Wilder

Yesterday, we had to stop the car to let a bush turkey cross the road.

Things like this are part and parcel of our life in Australia; oddities that are no longer oddities; the day-to-day around here. All the elements of our life here–the birds that sound like small children crying, the spider webs stretching across street blocks, the seagull poo dotting the sidewalks–my brain has moved them from Strange to Normal territory; my ears block them out, my hands automatically brush them away, my steps avoid them.

What once used to be my bedtime soundtrack–the horns and sirens and noise of New York City–had to, a couple of weeks ago, be blocked out by earplugs after my valiant, sleepless effort to prove I hadn’t changed that much. Then came the manicured and predictable paths of suburbia, with even the hidden corners feeling polished: my walk with The Niece down hills and over creeks with rocks arranged just so (naturally, we had to move them, via splashy-tossed rearrangements).

I didn’t know how much I missed–no, need–the bigger water until I returned to it. Now it glimmers outside my window, and one thought, above the stretching of love across the world, wins out: it’s good to be home.

It’s good to be back to the bridge that raises and lowers outside our window every day, The Kid alerting me to its activity. It’s good to be back to the smell of salt in the air. It’s good to be back to two bodies pressed against mine on the couch. It’s good to be back to dropping temperatures and shorter days.

It’s not quite as good to be back to TK running into the bathroom, asking what kind of poo I’m doing: “Is it diarrhoea?” To the privacy of solo plane rides shattered by Little Brother yelling from the next room: “Hey James, let’s go put our penises on something!” To “HEY!” yelled in my general direction when a need remains unmet for longer than three seconds.
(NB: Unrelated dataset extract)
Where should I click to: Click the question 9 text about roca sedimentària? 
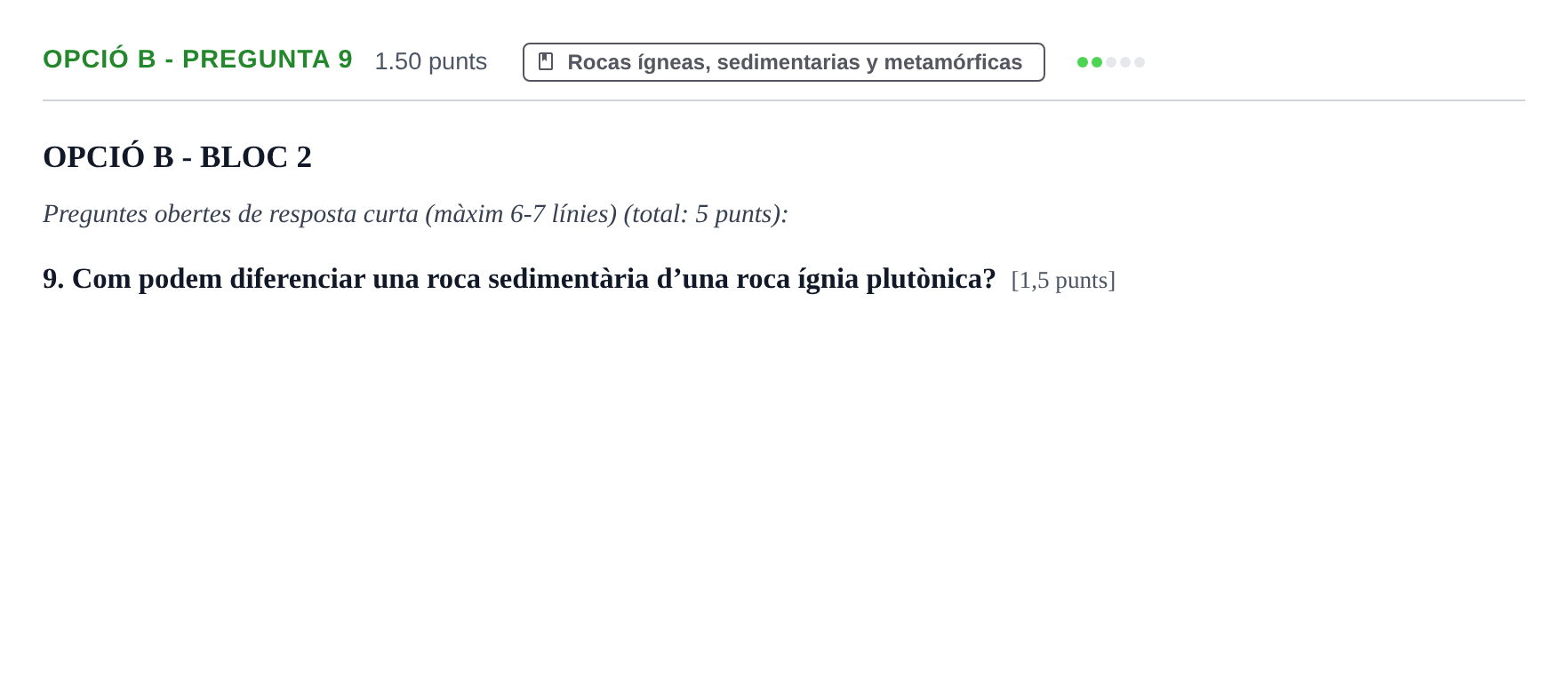pos(519,279)
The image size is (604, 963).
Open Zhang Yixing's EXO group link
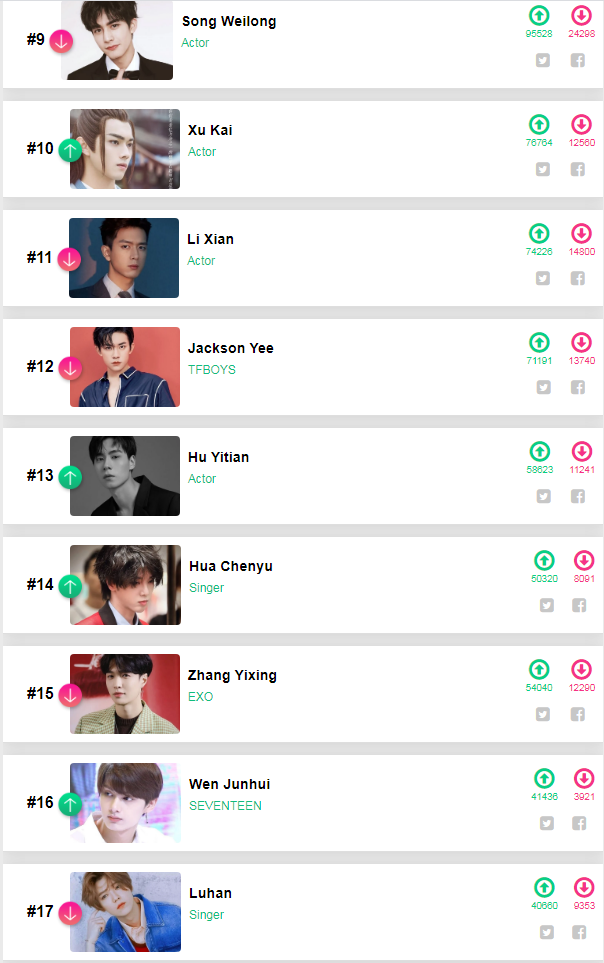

“Why are you so angry?” The Husband asked the other night after a simple question was met with a guttural sigh and frenzied tone from me. I was jet-lagged, sure, but it was more. It was culture shock: my solo self clattering back into my decidedly accompanied self. “Reentry is…hard,” I answered.

And yet it often seems to be what my life is made of: reentry into the South after five years in New York. Reentry into America after years of Australia. Reentry into New York after a year away from its streets. Reentry into Atlanta and family and friendships after months of long-distance. Reentry into reality after holiday. The landings are often delayed, and rarely perfectly smooth. There are adjustments that need to be made, laundry to be done, Game of Thrones episodes to be caught up on.

But there are also reports: of Little Brother regaling his friends and teachers with song reprises–“Sunflower” and “Shotgun” are current favourites. Stay tuned, You Tube. There is TK’s assessment that term two is “going so great so far!” There are familiar faces and terrain. In the midst of reentry and what feels like a growing unpredictability about life the older we get (waiting on our local package, wondering if we should plan for American or Australian high schools, not exactly having a clear idea of where we’ll be past a year or so down the road…) there is…home. Right now.

“Is it the future?” TK asked me on the way to school this morning, and any sense I have of time grows skewed with age (see above, and also a recent viewing of Avengers: Endgame). “It’s the present,” I told him. “What’s the present?” he asked, and I thought for a minute. “Now is the present,” I said. “So…it’s always the present?”

He looked like me after the Endgame credits rolled. As in, “I have…questions.”

The Husband and I, two consummate planners, are living one foot in front of the other (much like my hike from a couple months ago, but with less visible blistering). Manna and mystery are our diet, along with lots of carbs. I long for the order of a bullet-pointed list, the assurance of a set-in-stone calendar…even as I’m pulled, and even brought to strange new life by, waves of unpredictability and seasons of change.

There’s that classical music station I love, the notes falling in a textbook rhythm most hours, but in the middle of the day they change tunes. And it sounds like what is happening with us, this life we’re called to that defies expectations and what we planned for it, the neurotypical and the not-so-typical, the manicured lawns and the bush turkeys, and a grace that seems to be making jazz out of my life: rhythm giving way to wandering, notes lingering into the future that becomes the present, the blue of the sea and the sky sometimes indistinguishable, with the biggest surprise being…that I like it.